↓

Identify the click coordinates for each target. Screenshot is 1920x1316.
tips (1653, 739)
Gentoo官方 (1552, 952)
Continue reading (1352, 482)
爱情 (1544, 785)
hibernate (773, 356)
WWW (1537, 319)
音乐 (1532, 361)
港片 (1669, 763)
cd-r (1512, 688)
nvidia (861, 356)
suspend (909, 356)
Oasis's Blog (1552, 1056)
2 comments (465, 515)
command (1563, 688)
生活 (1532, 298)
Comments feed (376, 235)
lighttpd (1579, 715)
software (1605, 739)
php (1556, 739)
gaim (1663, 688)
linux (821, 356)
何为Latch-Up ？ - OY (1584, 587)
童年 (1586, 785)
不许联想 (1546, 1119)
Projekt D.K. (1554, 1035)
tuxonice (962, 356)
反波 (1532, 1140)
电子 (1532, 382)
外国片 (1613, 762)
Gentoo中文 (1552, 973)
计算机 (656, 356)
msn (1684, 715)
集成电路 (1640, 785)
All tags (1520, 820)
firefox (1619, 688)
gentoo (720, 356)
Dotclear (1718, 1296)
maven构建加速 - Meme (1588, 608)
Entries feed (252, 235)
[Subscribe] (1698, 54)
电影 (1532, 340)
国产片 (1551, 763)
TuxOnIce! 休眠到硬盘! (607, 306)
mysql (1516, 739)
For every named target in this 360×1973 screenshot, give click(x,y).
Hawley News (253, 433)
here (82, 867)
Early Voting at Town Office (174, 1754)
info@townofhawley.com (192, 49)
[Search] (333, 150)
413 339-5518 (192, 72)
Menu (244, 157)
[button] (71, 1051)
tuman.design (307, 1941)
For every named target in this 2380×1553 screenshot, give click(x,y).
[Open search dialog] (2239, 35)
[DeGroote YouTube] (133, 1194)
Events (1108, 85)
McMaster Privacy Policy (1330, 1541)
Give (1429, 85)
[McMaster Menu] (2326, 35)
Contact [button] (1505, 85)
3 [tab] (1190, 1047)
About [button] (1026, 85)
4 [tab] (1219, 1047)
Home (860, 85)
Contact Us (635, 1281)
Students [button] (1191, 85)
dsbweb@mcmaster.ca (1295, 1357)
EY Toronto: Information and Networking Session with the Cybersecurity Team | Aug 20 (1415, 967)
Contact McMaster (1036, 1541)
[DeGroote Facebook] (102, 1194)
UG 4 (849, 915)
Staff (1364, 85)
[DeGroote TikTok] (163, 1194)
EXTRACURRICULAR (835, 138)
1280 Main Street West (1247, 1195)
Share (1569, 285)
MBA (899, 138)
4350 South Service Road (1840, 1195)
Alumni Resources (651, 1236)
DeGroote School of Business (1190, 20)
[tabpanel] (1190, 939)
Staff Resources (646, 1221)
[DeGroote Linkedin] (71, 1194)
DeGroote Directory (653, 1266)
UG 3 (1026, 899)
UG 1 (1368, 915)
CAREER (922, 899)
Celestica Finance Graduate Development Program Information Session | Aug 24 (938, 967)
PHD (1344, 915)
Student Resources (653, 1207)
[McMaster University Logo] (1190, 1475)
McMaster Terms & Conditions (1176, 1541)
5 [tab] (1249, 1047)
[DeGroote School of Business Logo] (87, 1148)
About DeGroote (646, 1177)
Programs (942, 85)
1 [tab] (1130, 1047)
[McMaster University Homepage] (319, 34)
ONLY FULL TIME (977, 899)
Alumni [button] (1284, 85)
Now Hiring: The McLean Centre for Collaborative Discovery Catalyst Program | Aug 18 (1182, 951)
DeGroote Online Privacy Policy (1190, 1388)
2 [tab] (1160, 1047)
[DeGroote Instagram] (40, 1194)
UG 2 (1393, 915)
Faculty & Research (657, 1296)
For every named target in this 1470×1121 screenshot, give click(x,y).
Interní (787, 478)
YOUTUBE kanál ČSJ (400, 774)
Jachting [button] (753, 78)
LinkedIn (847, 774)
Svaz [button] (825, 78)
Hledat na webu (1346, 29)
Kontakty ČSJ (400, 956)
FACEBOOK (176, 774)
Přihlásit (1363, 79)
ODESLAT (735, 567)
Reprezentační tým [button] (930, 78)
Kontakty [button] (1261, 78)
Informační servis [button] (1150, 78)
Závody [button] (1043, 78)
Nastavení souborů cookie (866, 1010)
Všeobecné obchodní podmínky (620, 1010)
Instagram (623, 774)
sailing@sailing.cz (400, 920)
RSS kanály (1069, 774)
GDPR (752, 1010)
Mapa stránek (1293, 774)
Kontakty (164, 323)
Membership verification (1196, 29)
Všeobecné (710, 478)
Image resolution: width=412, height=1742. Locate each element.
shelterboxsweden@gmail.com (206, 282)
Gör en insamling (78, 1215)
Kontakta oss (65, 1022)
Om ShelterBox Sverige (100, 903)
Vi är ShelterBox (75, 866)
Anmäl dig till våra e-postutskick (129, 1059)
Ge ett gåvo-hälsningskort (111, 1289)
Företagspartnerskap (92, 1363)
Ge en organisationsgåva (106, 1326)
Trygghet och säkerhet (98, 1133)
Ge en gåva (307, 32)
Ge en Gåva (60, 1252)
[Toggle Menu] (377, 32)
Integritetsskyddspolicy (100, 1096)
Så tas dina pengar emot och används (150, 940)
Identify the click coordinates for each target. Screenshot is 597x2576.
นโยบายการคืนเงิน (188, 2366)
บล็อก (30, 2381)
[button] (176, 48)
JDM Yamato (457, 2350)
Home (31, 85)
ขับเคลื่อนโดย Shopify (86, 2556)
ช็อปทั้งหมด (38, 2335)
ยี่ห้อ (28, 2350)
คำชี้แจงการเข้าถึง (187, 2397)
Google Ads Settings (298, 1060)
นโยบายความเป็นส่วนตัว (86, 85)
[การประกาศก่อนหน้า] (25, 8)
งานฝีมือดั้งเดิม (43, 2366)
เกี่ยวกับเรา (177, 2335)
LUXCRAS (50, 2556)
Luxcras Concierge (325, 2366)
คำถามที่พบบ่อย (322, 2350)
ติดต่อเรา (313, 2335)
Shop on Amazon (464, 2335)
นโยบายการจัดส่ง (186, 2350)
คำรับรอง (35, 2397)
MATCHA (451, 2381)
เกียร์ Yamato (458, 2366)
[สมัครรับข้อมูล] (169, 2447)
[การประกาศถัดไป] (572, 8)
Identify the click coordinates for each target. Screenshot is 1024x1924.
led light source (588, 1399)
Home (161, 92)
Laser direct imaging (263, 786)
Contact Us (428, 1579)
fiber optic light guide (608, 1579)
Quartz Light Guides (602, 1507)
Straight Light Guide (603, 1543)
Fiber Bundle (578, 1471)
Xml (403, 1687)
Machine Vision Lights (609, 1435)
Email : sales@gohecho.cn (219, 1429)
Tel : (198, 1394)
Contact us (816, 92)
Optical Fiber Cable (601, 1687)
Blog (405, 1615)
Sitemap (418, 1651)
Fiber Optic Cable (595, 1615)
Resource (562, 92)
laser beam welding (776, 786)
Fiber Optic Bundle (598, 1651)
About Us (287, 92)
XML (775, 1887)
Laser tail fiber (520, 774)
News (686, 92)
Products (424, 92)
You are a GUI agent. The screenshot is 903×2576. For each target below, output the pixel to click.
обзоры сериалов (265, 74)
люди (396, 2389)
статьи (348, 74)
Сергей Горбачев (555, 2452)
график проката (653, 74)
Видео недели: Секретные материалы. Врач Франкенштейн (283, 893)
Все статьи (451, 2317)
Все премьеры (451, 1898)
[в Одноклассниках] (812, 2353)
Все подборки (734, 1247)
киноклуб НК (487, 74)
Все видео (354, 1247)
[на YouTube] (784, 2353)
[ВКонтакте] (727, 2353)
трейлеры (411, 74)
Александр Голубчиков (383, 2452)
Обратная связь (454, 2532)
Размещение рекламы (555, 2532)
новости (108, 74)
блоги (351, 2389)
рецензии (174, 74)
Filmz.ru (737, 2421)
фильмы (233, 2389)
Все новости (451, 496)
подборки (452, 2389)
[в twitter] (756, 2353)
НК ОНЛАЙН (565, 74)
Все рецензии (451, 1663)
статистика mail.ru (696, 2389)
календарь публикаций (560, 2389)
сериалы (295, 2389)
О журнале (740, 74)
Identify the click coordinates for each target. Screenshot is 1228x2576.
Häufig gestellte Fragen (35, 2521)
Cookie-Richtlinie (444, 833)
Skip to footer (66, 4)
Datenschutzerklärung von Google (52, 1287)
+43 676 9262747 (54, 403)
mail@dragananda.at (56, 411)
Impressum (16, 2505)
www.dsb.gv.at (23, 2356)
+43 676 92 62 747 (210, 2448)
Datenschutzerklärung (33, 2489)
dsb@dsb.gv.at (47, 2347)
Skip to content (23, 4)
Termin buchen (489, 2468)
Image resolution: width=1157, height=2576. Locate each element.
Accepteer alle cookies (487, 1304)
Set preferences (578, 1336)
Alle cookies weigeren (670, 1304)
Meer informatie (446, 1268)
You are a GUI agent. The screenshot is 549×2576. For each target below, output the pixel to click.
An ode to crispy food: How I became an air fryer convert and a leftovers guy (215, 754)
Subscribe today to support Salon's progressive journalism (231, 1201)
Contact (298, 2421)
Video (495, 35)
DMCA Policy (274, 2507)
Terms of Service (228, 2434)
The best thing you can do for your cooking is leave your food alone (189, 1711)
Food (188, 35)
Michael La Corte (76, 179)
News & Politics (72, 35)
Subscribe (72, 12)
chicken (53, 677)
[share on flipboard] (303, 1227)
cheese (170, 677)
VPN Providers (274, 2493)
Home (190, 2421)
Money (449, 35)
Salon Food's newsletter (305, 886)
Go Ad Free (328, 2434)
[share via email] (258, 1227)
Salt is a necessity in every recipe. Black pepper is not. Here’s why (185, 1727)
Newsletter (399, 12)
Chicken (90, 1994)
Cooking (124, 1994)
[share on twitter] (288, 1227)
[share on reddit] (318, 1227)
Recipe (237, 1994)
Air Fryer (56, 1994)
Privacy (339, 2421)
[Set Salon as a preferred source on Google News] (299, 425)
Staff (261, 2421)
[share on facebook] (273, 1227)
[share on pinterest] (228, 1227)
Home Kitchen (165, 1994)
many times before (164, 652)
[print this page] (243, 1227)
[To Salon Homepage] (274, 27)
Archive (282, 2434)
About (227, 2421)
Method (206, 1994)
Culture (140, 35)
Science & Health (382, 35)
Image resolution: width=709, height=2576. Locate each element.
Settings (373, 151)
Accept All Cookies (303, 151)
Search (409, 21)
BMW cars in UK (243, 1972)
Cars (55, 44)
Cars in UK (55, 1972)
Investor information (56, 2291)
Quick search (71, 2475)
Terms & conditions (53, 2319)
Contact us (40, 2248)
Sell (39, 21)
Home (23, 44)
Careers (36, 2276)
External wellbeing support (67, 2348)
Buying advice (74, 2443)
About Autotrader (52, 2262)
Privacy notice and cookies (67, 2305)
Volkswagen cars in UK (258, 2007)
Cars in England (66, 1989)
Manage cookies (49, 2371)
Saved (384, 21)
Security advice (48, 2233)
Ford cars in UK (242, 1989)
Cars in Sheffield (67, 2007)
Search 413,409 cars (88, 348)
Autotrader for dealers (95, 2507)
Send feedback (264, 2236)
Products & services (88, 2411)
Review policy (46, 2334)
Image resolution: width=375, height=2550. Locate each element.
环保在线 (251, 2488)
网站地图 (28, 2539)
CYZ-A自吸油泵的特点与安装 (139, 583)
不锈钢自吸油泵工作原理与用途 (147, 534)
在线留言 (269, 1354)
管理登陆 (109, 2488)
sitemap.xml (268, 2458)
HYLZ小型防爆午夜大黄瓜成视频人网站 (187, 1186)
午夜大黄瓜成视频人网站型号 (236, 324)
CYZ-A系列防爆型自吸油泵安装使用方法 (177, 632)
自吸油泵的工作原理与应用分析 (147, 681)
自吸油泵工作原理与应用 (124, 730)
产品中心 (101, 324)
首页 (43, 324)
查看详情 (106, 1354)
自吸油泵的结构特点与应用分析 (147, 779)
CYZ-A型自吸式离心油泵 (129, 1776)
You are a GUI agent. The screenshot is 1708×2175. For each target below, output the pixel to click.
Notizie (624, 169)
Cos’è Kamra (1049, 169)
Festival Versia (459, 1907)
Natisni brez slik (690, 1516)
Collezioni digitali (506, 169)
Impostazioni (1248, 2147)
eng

↑

**Problem:**
Beginning at the line with "[share on facebook] (273, 1227)" and ending at the line with "CYZ-A自吸油泵的特点与安装 (139, 583)", reproduce each line of the data above exactly, and add no other lines.

**Exercise answer:**
[share on facebook] (273, 1227)
[share on pinterest] (228, 1227)
Home Kitchen (165, 1994)
many times before (164, 652)
[print this page] (243, 1227)
[To Salon Homepage] (274, 27)
Archive (282, 2434)
About (227, 2421)
Method (206, 1994)
Culture (140, 35)
Science & Health (382, 35)
Image resolution: width=709, height=2576. Locate each element.
Settings (373, 151)
Accept All Cookies (303, 151)
Search (409, 21)
BMW cars in UK (243, 1972)
Cars (55, 44)
Cars in UK (55, 1972)
Investor information (56, 2291)
Quick search (71, 2475)
Terms & conditions (53, 2319)
Contact us (40, 2248)
Sell (39, 21)
Home (23, 44)
Careers (36, 2276)
External wellbeing support (67, 2348)
Buying advice (74, 2443)
About Autotrader (52, 2262)
Privacy notice and cookies (67, 2305)
Volkswagen cars in UK (258, 2007)
Cars in England (66, 1989)
Manage cookies (49, 2371)
Saved (384, 21)
Security advice (48, 2233)
Ford cars in UK (242, 1989)
Cars in Sheffield (67, 2007)
Search 413,409 cars (88, 348)
Autotrader for dealers (95, 2507)
Send feedback (264, 2236)
Products & services (88, 2411)
Review policy (46, 2334)
Image resolution: width=375, height=2550. Locate each element.
环保在线 (251, 2488)
网站地图 (28, 2539)
CYZ-A自吸油泵的特点与安装 (139, 583)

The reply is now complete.